Directions: Start at the line that contains "Top 10 Reasons" in the listing below and extract every line through the last, exactly; leave pictures out.

Provided information:

►

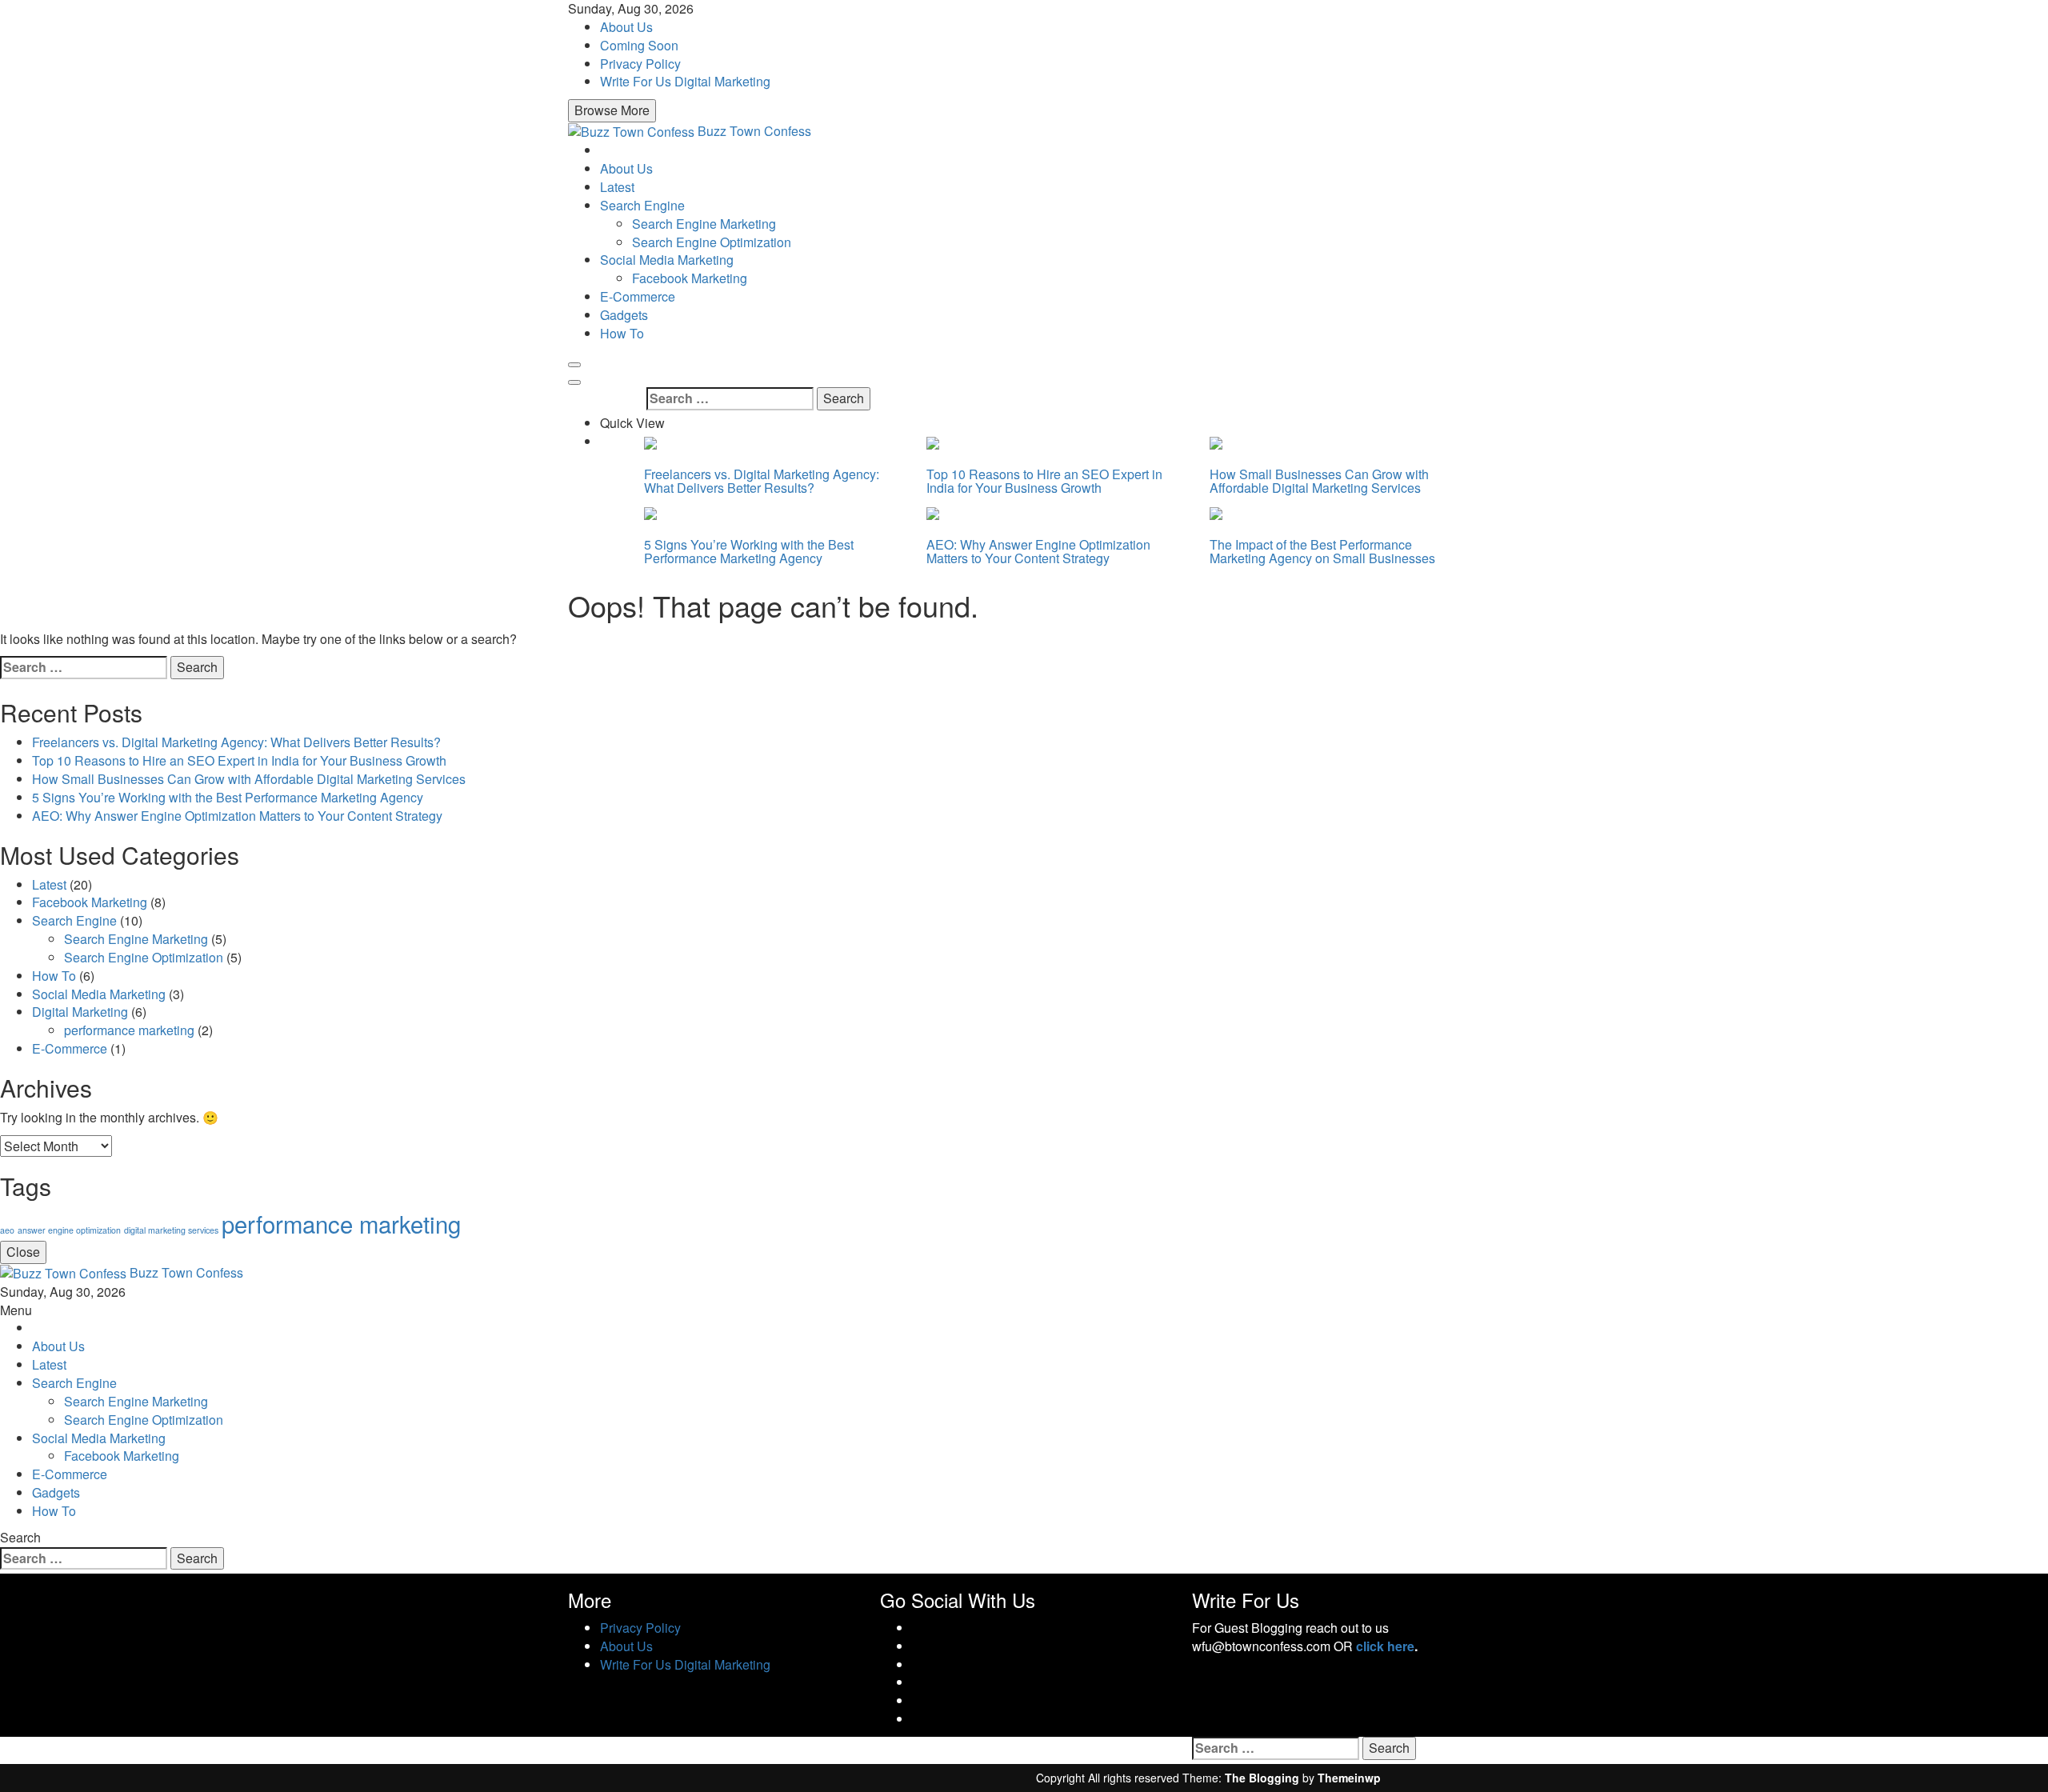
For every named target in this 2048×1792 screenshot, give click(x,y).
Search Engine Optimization (711, 242)
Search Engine (642, 205)
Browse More (612, 110)
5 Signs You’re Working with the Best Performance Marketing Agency (749, 551)
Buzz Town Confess (754, 131)
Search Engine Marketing (704, 223)
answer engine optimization (69, 1230)
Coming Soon (639, 45)
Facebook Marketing (689, 278)
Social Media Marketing (667, 259)
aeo (7, 1230)
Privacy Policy (640, 63)
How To (622, 333)
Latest (617, 187)
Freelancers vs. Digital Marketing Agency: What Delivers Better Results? (761, 481)
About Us (626, 27)
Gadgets (624, 315)
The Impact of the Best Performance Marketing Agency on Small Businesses (1322, 551)
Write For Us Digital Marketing (685, 81)
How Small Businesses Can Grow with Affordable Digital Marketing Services (1319, 481)
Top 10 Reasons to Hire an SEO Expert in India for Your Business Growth (1044, 481)
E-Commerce (637, 296)
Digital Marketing (80, 1011)
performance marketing (129, 1030)
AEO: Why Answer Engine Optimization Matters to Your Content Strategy (1038, 551)
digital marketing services (171, 1230)
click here (1385, 1646)
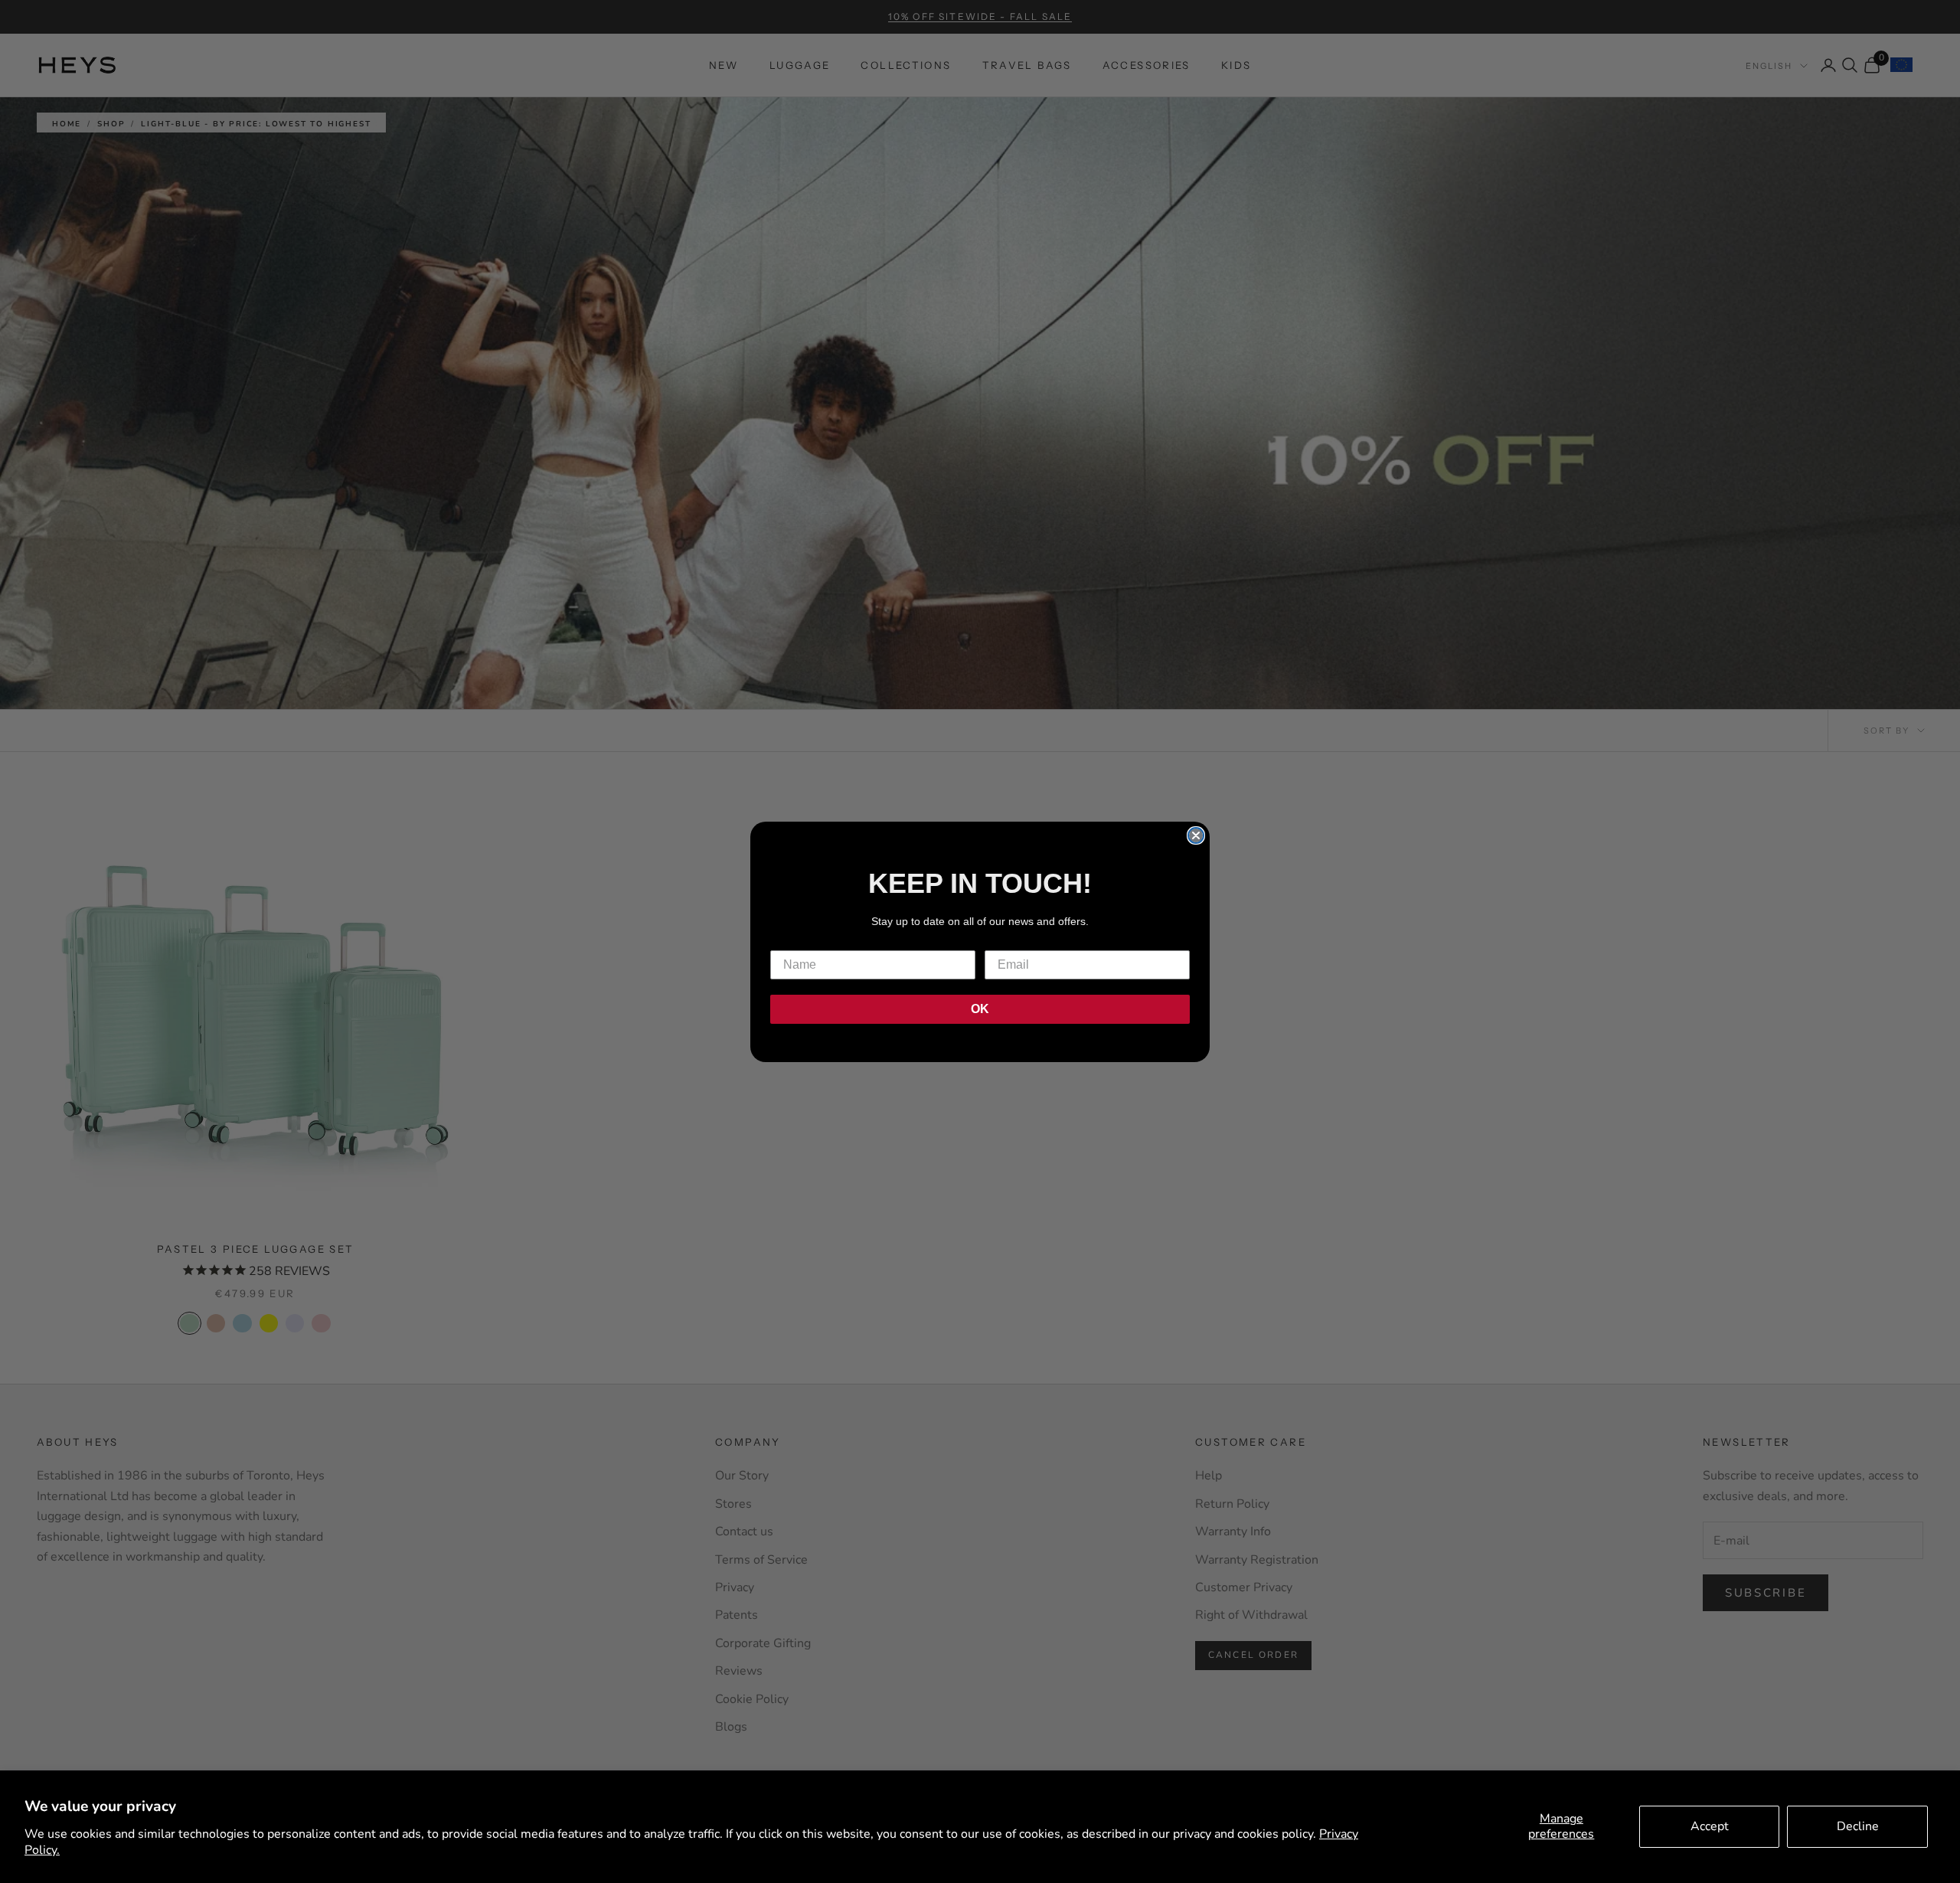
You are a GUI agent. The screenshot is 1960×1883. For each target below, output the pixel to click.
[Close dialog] (1196, 835)
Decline (1858, 1826)
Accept (1709, 1826)
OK (980, 1008)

◄

Answer to this problem:
Top 10 Reasons to Hire an SEO Expert in India for Your Business Growth (1044, 481)
E-Commerce (637, 296)
Digital Marketing (80, 1011)
performance marketing (129, 1030)
AEO: Why Answer Engine Optimization Matters to Your Content Strategy (1038, 551)
digital marketing services (171, 1230)
click here (1385, 1646)
You are a GUI agent. The screenshot is 1960×1883. For each target below, output the pixel to click.
[Close dialog] (1196, 835)
Decline (1858, 1826)
Accept (1709, 1826)
OK (980, 1008)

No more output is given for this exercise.